Macau casinos are set to reopen this Saturday, July 23. That’s after being forced to cease their gaming and resort operations for more than a week because of the region’s worst COVID-19 outbreak to date.
Casinos, as well as all other nonessential businesses, were ordered shut by the Macau government in order to slow the wild spread of the latest coronavirus variant. The Chinese enclave has counted over 1,700 infections over the past 30 days. But health officials say the recent lockdown has been a success.
With daily new cases greatly slowing — the region confirmed only six additional positive infections yesterday — Macau says it’s time to reopen its gaming industry. Casinos are the Special Administrative Region’s economic lifeline and employ around 60,000 people.
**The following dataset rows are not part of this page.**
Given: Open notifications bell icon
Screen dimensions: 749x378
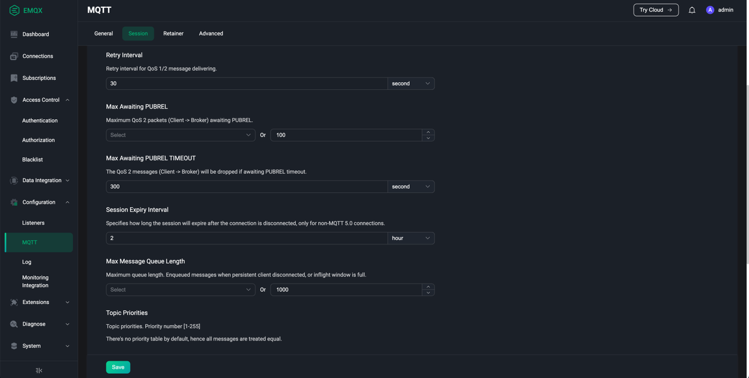Looking at the screenshot, I should pyautogui.click(x=692, y=10).
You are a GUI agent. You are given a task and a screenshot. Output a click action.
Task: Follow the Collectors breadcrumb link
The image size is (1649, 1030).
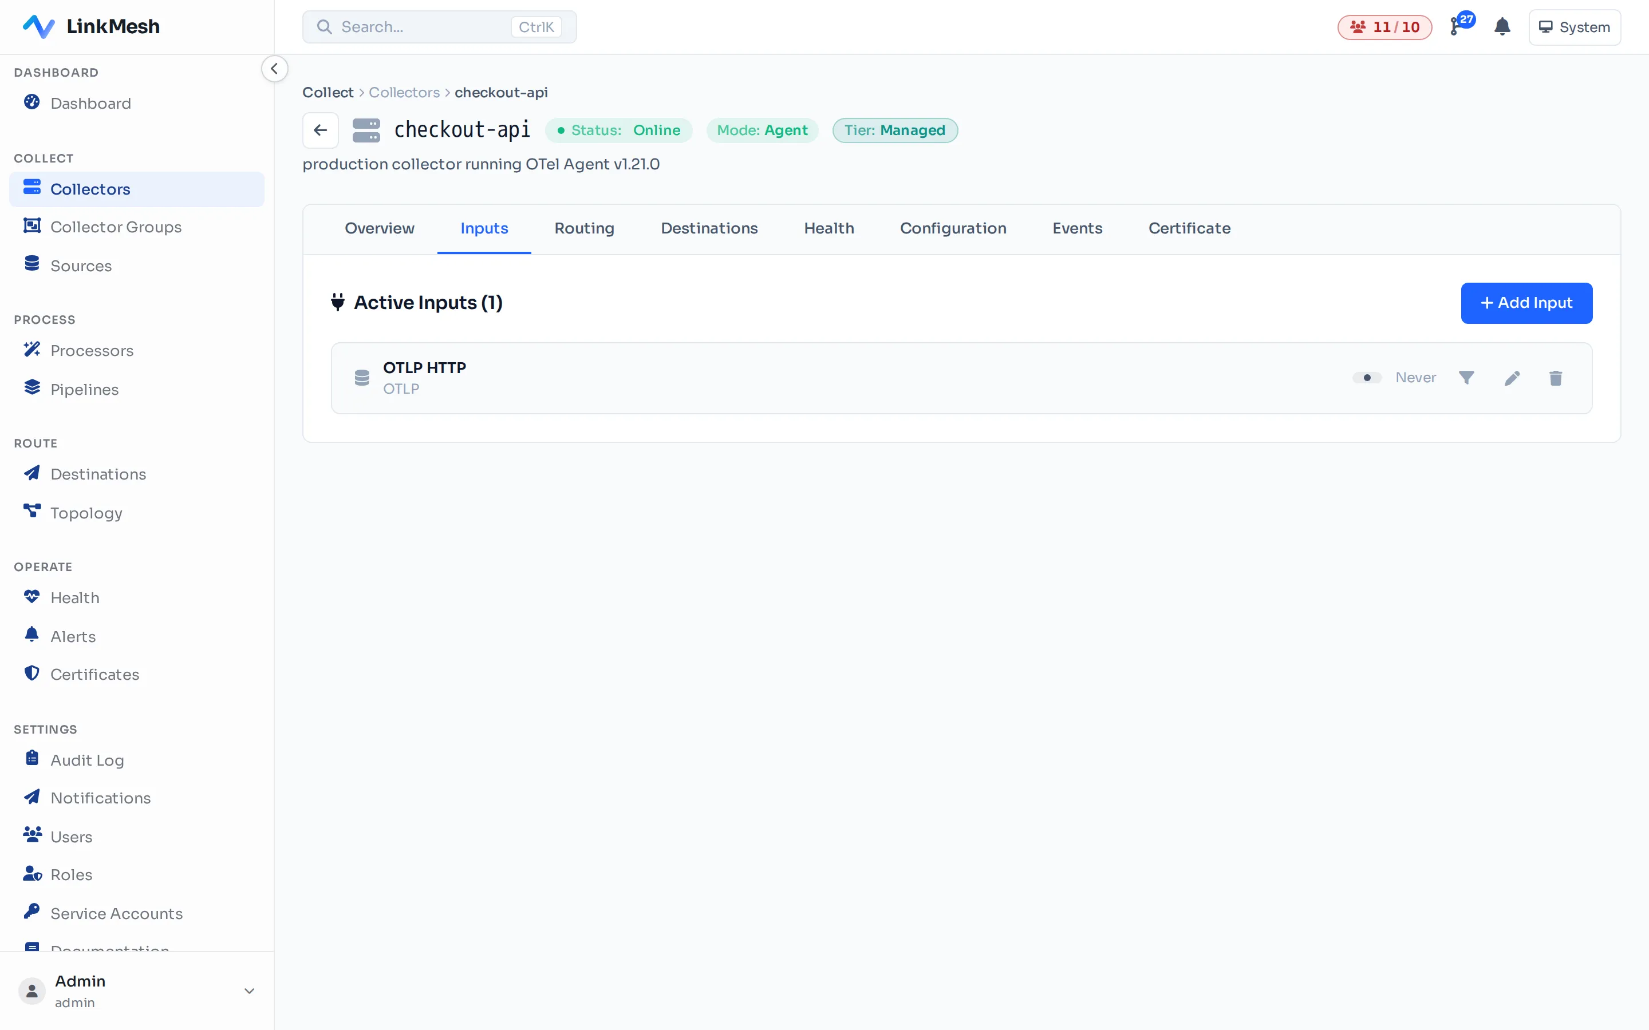click(404, 92)
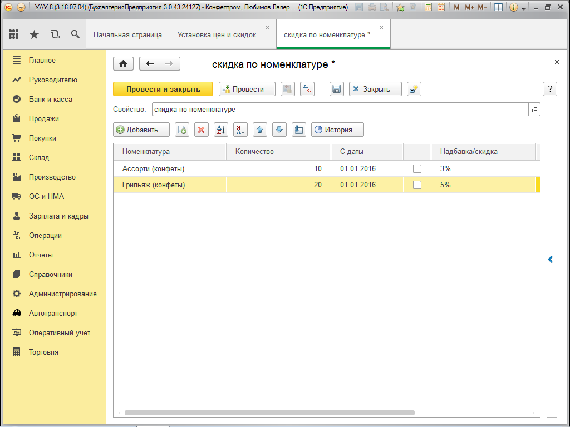Click ellipsis select button in Свойство field
Image resolution: width=570 pixels, height=427 pixels.
coord(523,110)
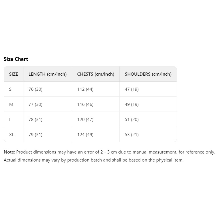Viewport: 222px width, 222px height.
Task: Click the 76 (30) length cell
Action: tap(35, 89)
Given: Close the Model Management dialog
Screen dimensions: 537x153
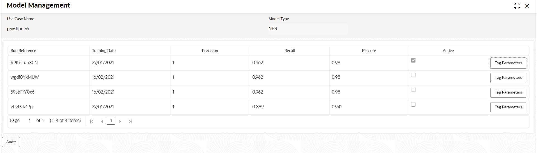Looking at the screenshot, I should click(x=527, y=6).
Macau Chief Executive Ho Iat Seng said today that casinos are essential to the SAR’s livelihood, and therefore warrant being among the first businesses permitted to reopen. Casinos have been notified that they can begin reopening their facilities at the stroke of midnight on July 23.
While casinos will reopen this weekend, movie theaters, gyms, karaoke joints, bars, nightclubs, and swimming pools will remain closed for the time being. Restaurants are only permitted to offer takeout and delivery services.
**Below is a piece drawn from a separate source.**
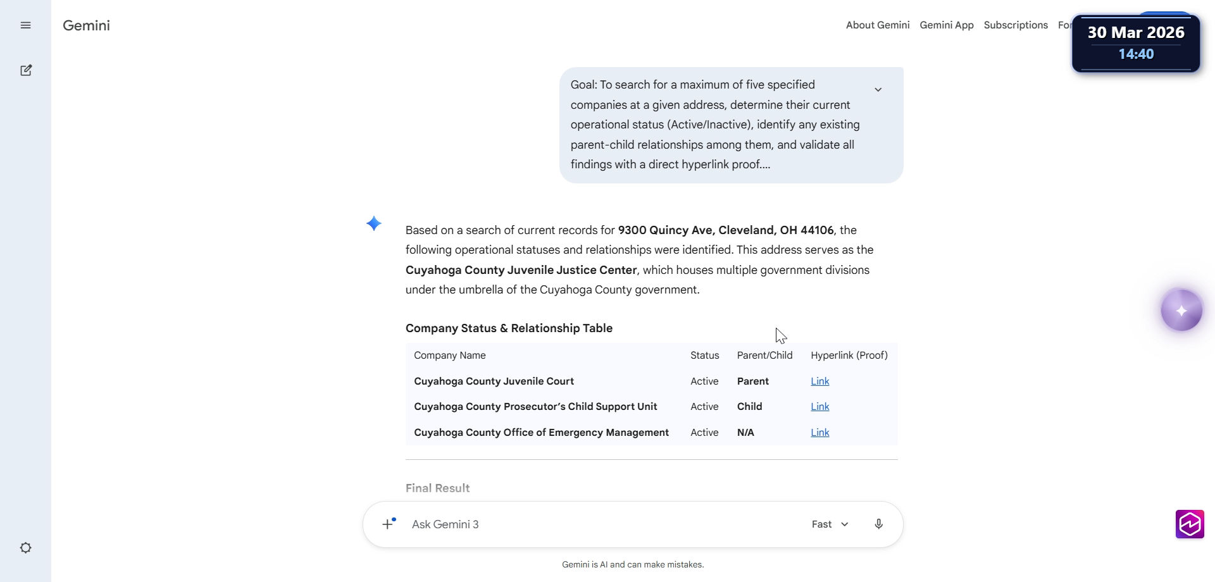Expand the collapsed prompt message chevron
This screenshot has height=582, width=1215.
(x=878, y=90)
China has faced criticism from other global superpowers for its “zero COVID” policy. The program requires that cities and provinces take drastic steps to contain COVID-19 outbreaks. That includes, upon detection, greatly limiting activities of normal life by imposing strict lockdowns and travel bans.
“Zero COVID” has been blamed for much of the world’s ongoing supply chain disruptions. Macau, being one of two SARs of the People’s Republic that adheres to China’s “one country, two systems” principle, has subsequently obeyed the mainland’s “zero COVID” approach.
The “one country, two systems” code generally means that Macau is a self-governing autonomous region that can determine most of its own local laws. But when it comes to national security measures, as well as international affairs such as a global pandemic, Macau generally looks to Beijing.
However, yesterday Macau officials began hinting that the SAR is amending its “zero COVID” policy to allow life to carry on despite ongoing pandemic issues. The Macau Health Bureau says there are nearly 500 individuals who are still considered to be actively infected with the virus.
Zeroing Out ‘Zero COVID’
Macau measures just 45.5 square miles. With hundreds of active COVID-19 infections in the region — though those patients are in isolation — Macau readying to reopen non-essential businesses seems to contradict China’s “zero COVID” strategy.
The World Health Organization, which itself has been criticized for its handling of the pandemic, has scolded China’s “zero COVID” policy for being overly draconian and unnecessary.
It appears China at long last is slowly beginning to ease the policy. Health officials in the People’s Republic say the country is moving towards a “containment” or “consolidation” phase.
The next pandemic response phase, Macau’s chief medical advisor to the SAR’s Novel Coronavirus Response and Coordination Center said yesterday, will allow life to continue in the wake of new outbreaks. The progression could only come, Dr. Leong Iek Hou explained, after the region and the Chinese population became more fully vaccinated in order to limit the virus’ impact.